Kyle Busch's high marks rare at superspeedways
Kyle Busch sits atop the driver rating chart at Daytona, a stat nearly as rare as days that end in ‘y.’ Busch also ranks first in the Loop Data statistic at Bristol and Kentucky, and a plethora of NASCAR Nationwide Series tracks.
It’s Busch’s Daytona rating -- and not so much the rank -- that makes the above statement noteworthy. His driver rating at Daytona International Speedway is 97.0.
Of the 23 race tracks in the NASCAR Sprint Cup Series, the top-ranked driver in driver rating eclipses the 100-point rating at 21 of them. At Watkins Glen, for instance, six drivers average a driver rating over 100.
Not a single driver cracks the 100-point rating at NASCAR’s two restrictor plate tracks, Daytona and Talledega. (At Talladega, Matt Kenseth ranks first in Driver Rating with 91.5).
Here's the reason for that low number, along with a detailed explanation of how the driver rating -- arguably the most prominent Loop Data statistic -- is calculated.
In the driver rating formula, no statistical factor weighs as heavily as average running position. (For the full formula, see below.)
At Talladega and Daytona, with the unique and varying drafting strategy, it’s difficult to maintain a consistently strong average running position. During this season’s Daytona 500, only one driver had an average running position of 6th or better: Jimmie Johnson. During last week’s race at Kentucky, three drivers accomplished the feat: Johnson, Kenseth and Clint Bowyer.
Another key piece of the formula is fastest laps run, another stat that’s tough to pile up. At Kentucky, Johnson boasted a race-high 62 fastest laps run. At Daytona, a race he won, he had five fastest laps run. Brad Keselowski ranked first in fastest laps run with 13.
And get this: All but two drivers -- Joe Nemechek and Jamie McMurray -- registered at least one fastest lap run in the 2013 Daytona 500. Pack drafting skews the numbers; many of the fastest laps run at a restrictor plate track come from the middle of the pack.
That’s why you’ll never see a perfect driver rating of 150.0 at a restrictor plate track.
To accomplish the increasingly rare 150 -- it’s only happened 12 times in Cup -- a driver needs to clear a number of statistical hurdles. One of them is an average running position under 2.0. Another is a tad more complicated.

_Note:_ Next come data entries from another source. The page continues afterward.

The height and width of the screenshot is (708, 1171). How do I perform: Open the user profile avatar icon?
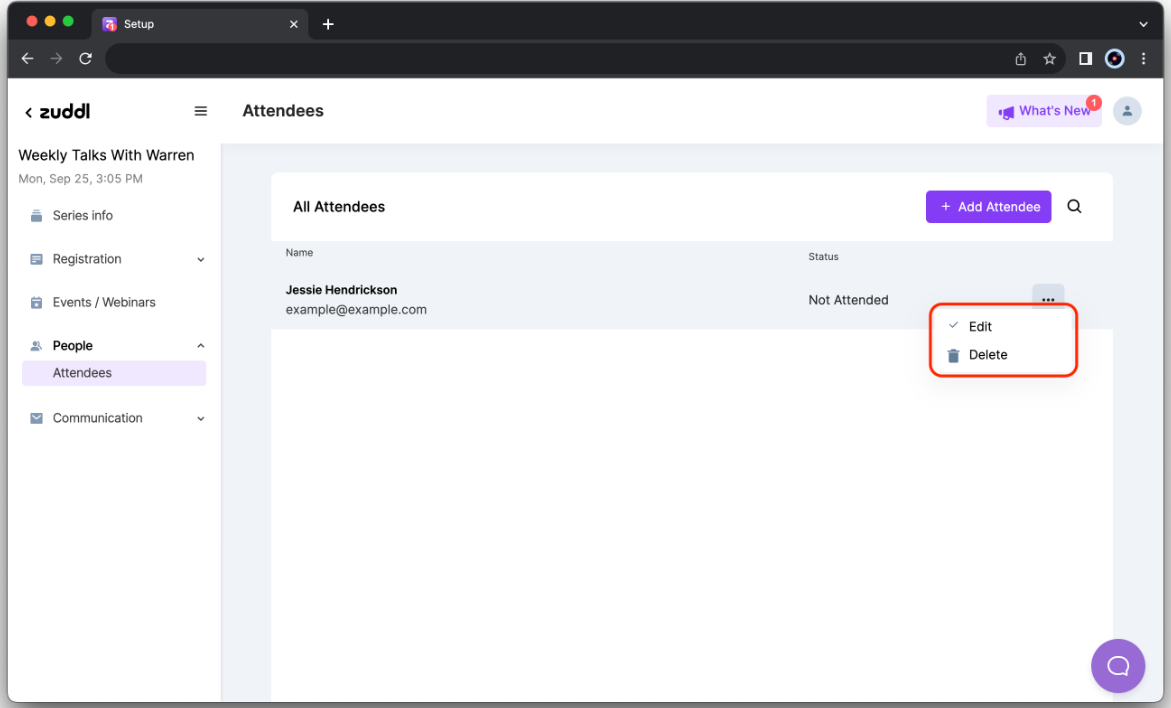click(1127, 111)
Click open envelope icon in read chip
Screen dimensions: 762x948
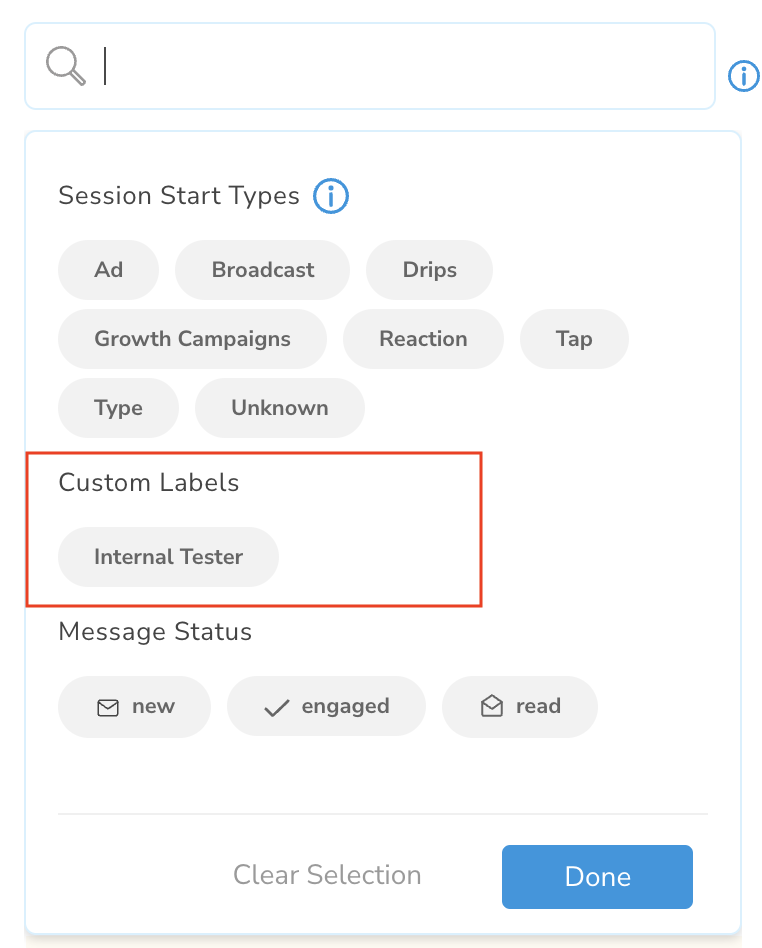[x=492, y=706]
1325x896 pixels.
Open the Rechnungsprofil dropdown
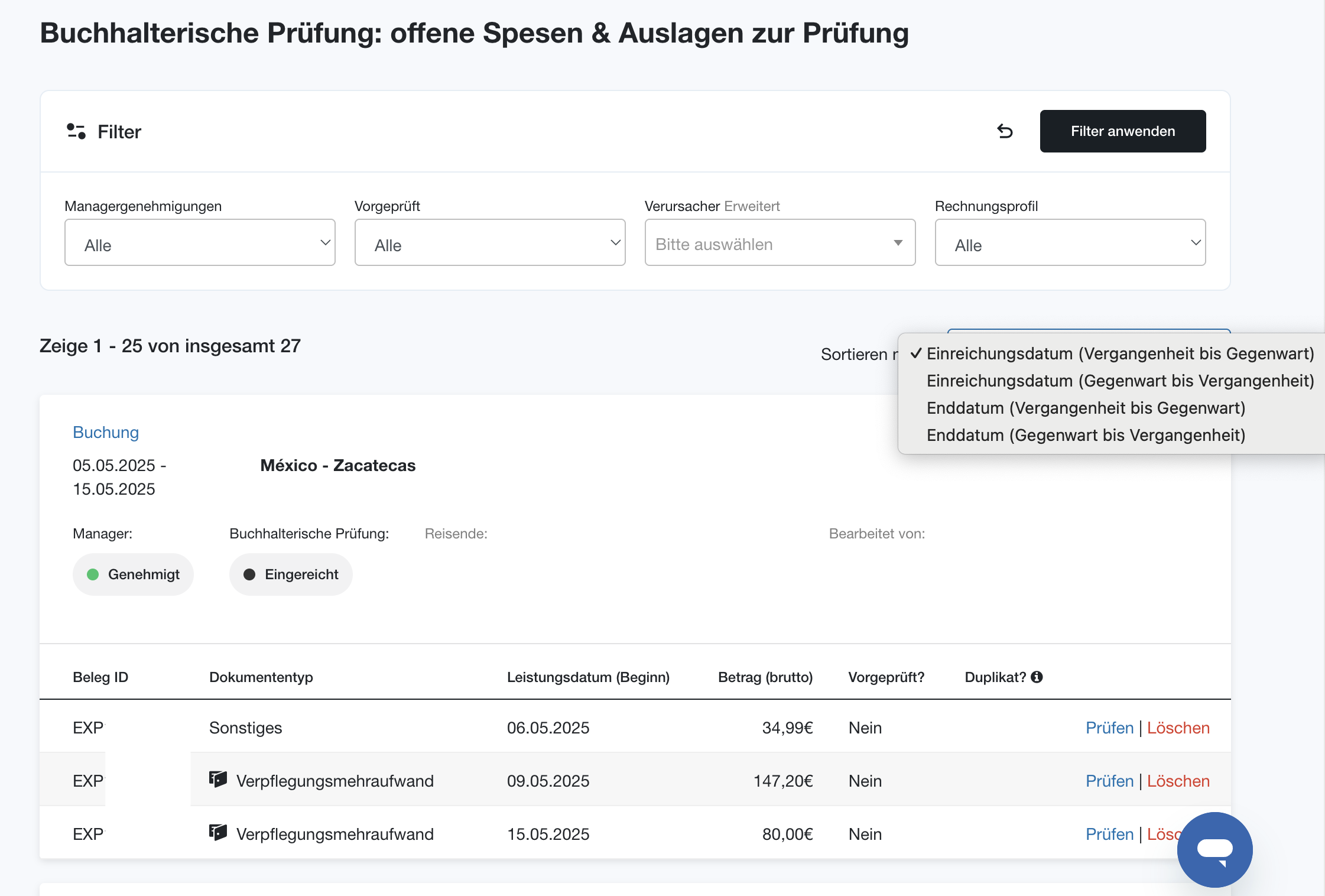[1070, 242]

To attain a perfect driver rating, a driver’s green flag fastest laps run and green flag laps led must equal more than the total green flag laps in the race. With such low fastest laps run figures, that’s practically impossible.
Hopefully the following clears it up a little bit. Below is the complete formula of how NASCAR calculates the driver rating, and an example from the 2008 Darlington Raceway event:
Driver Rating Formula Explained
Driver Rating is a Loop Data statistic which is based on several statistical components. Below is an explanation of the formula, which is broken down into three different sections.
SECTION 1 – Primary Statistics
The “Primary Statistics” are those that are most important to the formula – and therefore awarded the most points.
The points assigned to each “Primary Statistic” are based on the point structure in place when the Driver Rating was developed in 2005, and use the points structure in place from 2004-2006. In the interest of continuity, the formula still uses the old points structure, even though the point structure was changed in 2007.
In the formula, the first place driver earns 180 points and the 43rd-place driver earns 34, with the increments in between the same as NASCAR’s points distribution scale. Each statistic is then “multiplied” or “weighted” depending on its importance to the formula. All ties in the “Primary Statistics” are broken by finishing position.
“Primary Statistic” points are then added together.
Primary Statistics Max Min Multiplier
Finish 180 34 1
Average Running Position 1 360 68 2
Average Speed 2 180 34 1
Fastest Lap 3 20 3.8 1/9
1 Average Running Position are while on the lead lap and under a green flag.
2 For restrictor-plate races average speed in turns is used instead of overall average.
3 Fastest Lap is the average of the fastest three laps by that driver.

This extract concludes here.